The centrepiece is Arda Güler. Still only 21, the Real Madrid midfielder has established himself as one of the most technically gifted players of his generation. His ability to receive the ball in tight spaces, turn, and create chances from nothing gives Turkey a match-winner that few dark horses possess. Around Güler, the squad is stocked with players from Europe’s elite leagues: Kenan Yıldız at Juventus, Ferdi Kadıoğlu at Brighton, Hakan Çalhanoğlu still marshalling midfields at the highest level. This is not a team built on one star — it is a squad with quality across every position.
Group D places Turkey alongside the United States, Australia, and Paraguay. The USA will command home support, but Turkey have the individual quality to match them on the pitch. Australia and Paraguay are opponents Turkey should beat if they perform to their ceiling. Second place in Group D is the minimum expectation, and topping the group is not unrealistic if the USA’s young squad feels the weight of home pressure.
The qualifying campaign was impressive. Turkey navigated their European group with authority, and the integration of young talent into Vincenzo Montella’s system has been seamless. The Italian manager has brought a tactical discipline that Turkey sometimes lacked under previous coaches — the chaotic brilliance has been channelled into a more structured approach without sacrificing the flair that makes this team exciting. At prices around 50/1 to 66/1 for the outright, Turkey are the dark horse I would most want in a long-range each-way bet.

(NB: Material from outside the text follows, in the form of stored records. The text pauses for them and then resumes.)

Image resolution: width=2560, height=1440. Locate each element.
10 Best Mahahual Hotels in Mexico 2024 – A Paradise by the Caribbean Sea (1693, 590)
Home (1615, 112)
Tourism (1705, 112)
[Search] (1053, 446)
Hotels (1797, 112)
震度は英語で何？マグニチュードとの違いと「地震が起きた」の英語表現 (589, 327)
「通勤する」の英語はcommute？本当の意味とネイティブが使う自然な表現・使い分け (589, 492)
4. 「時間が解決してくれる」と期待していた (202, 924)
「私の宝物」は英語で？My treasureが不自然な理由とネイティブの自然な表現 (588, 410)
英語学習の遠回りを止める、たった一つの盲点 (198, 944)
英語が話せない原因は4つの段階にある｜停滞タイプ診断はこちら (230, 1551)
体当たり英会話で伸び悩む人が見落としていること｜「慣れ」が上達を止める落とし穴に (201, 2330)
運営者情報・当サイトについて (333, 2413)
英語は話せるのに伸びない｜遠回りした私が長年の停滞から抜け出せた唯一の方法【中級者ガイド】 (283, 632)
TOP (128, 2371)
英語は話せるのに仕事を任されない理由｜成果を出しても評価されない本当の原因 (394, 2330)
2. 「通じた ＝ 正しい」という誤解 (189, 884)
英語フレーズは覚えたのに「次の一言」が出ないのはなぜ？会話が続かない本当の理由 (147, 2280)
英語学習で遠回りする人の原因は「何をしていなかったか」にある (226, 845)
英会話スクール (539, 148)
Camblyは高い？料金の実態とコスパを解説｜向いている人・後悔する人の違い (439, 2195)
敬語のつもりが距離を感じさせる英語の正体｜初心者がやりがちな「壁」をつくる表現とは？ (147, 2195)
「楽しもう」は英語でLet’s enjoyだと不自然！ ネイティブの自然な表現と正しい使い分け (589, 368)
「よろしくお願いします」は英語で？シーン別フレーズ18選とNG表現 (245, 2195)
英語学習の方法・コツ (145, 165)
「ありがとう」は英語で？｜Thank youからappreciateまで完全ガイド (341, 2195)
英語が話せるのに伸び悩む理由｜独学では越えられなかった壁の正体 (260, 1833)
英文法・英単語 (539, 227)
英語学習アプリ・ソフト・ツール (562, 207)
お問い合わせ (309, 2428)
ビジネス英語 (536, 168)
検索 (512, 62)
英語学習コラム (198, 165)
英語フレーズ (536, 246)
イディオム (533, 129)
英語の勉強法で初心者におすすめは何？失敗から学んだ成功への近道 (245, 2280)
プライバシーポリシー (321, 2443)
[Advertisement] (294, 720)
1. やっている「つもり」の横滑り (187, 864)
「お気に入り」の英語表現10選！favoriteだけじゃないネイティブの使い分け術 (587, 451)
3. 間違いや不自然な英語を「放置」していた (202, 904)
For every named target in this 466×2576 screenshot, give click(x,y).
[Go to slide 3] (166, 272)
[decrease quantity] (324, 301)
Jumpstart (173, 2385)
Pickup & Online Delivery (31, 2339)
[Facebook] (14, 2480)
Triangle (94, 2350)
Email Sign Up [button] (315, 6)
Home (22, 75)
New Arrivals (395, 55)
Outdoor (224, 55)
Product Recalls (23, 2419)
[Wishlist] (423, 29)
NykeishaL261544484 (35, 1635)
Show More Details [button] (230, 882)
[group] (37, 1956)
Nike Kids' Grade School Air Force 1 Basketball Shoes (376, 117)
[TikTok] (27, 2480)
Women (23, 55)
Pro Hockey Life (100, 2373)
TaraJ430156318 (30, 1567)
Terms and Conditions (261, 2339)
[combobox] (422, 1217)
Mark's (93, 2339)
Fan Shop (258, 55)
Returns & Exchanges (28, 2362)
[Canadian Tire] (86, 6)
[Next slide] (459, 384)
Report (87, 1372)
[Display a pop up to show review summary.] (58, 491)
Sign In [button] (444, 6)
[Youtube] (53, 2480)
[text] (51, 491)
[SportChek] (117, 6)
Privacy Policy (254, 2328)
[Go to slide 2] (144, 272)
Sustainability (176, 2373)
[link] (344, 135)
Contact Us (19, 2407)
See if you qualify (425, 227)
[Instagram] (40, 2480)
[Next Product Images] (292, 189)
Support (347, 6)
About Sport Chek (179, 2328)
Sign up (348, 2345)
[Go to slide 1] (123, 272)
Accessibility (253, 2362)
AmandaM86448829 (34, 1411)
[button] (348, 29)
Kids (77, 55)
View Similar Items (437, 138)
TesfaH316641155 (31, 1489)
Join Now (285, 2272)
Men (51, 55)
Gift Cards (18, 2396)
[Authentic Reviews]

Uruguay: Eternal Punchers Above Their Weight
A country of 3.5 million people with two World Cup trophies. That ratio of titles to population is the most extraordinary statistic in football, and it tells you something fundamental about Uruguay: they always find a way to compete at the highest level, regardless of what the numbers say they should be capable of.
The current squad represents yet another cycle of Uruguayan renewal. The Cavani-Suárez-Godín era has passed, but in its place has risen a generation led by Darwin Núñez, Federico Valverde, and Ronald Araújo. Núñez — who Liverpool fans in Ireland will know all too well — brings a chaotic, relentless energy to the attack that defenders hate facing in tournament football. Valverde, arguably the most complete midfielder in world football when fit, drives the team from box to box with an athleticism that overwhelms opponents in the second half of tight matches. Araújo provides the defensive bedrock that every successful Uruguayan team has been built upon.
Group H places Uruguay alongside Spain, Saudi Arabia, and Cabo Verde. Spain are the clear favourites, but second place is well within Uruguay’s reach, and their track record in World Cup knockout rounds is remarkable. Uruguay reached the semi-finals in 2010 and the quarter-finals in 2018 — deep runs that most “dark horses” can only dream of. This is a team with genuine tournament pedigree, priced as if they are an afterthought.
What makes Uruguay particularly dangerous in this format is their mentality in knockout football. Marcelo Bielsa’s influence — his stint as manager infused a pressing intensity that previous Uruguay sides lacked — has combined with the traditional Uruguayan garra to produce a team that is both tactically modern and psychologically hardened. They do not wilt under pressure. They do not freeze in penalty shootouts. They embrace the chaos of sudden death, and that quality alone makes them a threat to any opponent from the quarter-finals onward.
The current outright odds on all five of these teams suggest the market is underweighting their realistic ceiling. Dark horses do not emerge from nowhere — they emerge from squads with European experience, managers with tactical clarity, and draws that offer a pathway. Morocco, Colombia, Japan, Turkey, and Uruguay all meet those criteria. At least one of them will still be standing in the final week of July, and the punter who identified them early will be the one collecting.